= Magnet-assisted transfection =

Magnet-assisted transfection is a transfection method which uses magnetic interactions to deliver DNA into target cells. Nucleic acids are associated with magnetic nanoparticles, and magnetic fields drive the nucleic acid-particle complexes into target cells, where the nucleic acids are released.

==Magnetic Nanoparticles ==

Nanoparticles used as carriers for nucleic acids are mostly iron oxides. These iron oxides can be generated by precipitation from acidic iron-salt solutions upon addition of appropriate bases. The magnetic nanoparticles have an approximate size of 100 nm and are additionally coated with biological polymers to allow loading of nucleic acids. Particles and nucleic acids form complexes by ionic interaction of the negatively charged nucleic acid and the positively charged surface of the magnetic nanoparticle.

== DNA delivery to the target cells ==

The binding of the negatively charged nucleic acids to the positively charged iron particles occurs relatively fast. After complex formation, the loaded particles are incubated together with the target cells on a magnetic plate. The magnetic field causes the iron particles to be rapidly drawn towards the surface of the cell membrane. Cellular uptake occurs by either endocytosis or pinocytosis. Once delivered to the target cells, the DNA is released into the cytoplasm. The magnetic particles are accumulated in endosomes and/or vacuoles. Over time, the nanoparticles are degraded and the iron enters the normal iron metabolism. Influence of cellular functions by iron particles has not been reported yet. In most cases the increased iron concentration in culture media does not lead to cytotoxic effects.

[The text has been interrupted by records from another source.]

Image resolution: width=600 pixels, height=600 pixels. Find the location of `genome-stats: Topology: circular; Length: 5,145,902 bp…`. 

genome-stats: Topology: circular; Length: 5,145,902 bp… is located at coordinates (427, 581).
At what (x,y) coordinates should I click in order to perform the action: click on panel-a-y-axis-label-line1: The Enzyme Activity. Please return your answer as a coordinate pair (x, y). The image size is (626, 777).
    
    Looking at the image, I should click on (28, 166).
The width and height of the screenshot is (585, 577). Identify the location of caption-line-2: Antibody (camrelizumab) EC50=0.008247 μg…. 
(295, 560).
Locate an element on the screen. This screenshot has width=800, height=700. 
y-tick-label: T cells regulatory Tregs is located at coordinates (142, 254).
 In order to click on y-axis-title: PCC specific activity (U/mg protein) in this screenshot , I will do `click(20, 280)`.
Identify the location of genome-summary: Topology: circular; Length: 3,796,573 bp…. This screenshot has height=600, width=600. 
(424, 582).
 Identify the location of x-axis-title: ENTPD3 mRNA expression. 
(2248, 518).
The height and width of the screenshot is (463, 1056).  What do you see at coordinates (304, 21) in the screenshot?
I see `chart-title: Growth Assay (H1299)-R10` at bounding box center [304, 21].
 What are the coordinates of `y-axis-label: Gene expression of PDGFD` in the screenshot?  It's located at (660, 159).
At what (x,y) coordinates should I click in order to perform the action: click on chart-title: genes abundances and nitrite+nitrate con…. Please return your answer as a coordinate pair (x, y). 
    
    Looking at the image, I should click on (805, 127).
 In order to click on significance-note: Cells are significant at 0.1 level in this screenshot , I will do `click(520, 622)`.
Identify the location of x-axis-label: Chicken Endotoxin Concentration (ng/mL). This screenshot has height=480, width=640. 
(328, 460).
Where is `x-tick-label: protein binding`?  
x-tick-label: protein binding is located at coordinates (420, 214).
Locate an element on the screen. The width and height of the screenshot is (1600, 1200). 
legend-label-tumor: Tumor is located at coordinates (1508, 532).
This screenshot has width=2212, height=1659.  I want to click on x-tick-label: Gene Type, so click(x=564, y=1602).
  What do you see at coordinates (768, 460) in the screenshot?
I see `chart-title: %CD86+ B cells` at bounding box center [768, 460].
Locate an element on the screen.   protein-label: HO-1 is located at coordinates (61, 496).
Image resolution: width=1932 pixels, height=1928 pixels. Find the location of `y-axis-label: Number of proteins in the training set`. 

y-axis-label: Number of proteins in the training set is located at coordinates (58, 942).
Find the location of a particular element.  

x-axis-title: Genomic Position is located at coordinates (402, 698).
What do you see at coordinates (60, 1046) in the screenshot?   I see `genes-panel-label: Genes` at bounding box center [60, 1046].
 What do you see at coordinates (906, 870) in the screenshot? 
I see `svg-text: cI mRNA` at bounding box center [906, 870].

== Advantages and prospects ==

Magnet-assisted transfection is a relatively new and time-saving method to introduce nucleic acids into a target cell with increased efficiency. In particular, adherent mammalian cell lines and primary cell cultures show very high transfection rates. Suspension cells and cells from other organisms can also be successfully transfected. A major advantage of the method is the mild treatment of the cells in comparison to liposome-based transfection reagents (lipofection) and electroporation, which may result in the death of 20-50% of cells. In addition, the transfection efficiency is increased in numerous cases by the directed transport in a magnetic field, especially for low amounts of nucleic acids. In contrast, methods like lipofection offer only statistical hits between cargo and cells, because of the three-dimensional motion of cells and transfection aggregates in a liquid suspension. Magnet-assisted transfection can also be performed in the presence of serum, which is a further benefit. Currently, there are over 150 cells known to be successfully transfected. Additionally, synergistic effects in transfection efficiency can arise from the possible combination of lipofection and magnet-assisted transfection.
In future, this technology might be also an alternative strategy to the currently used viral and non-viral vectors in gene-therapy and gene transfer.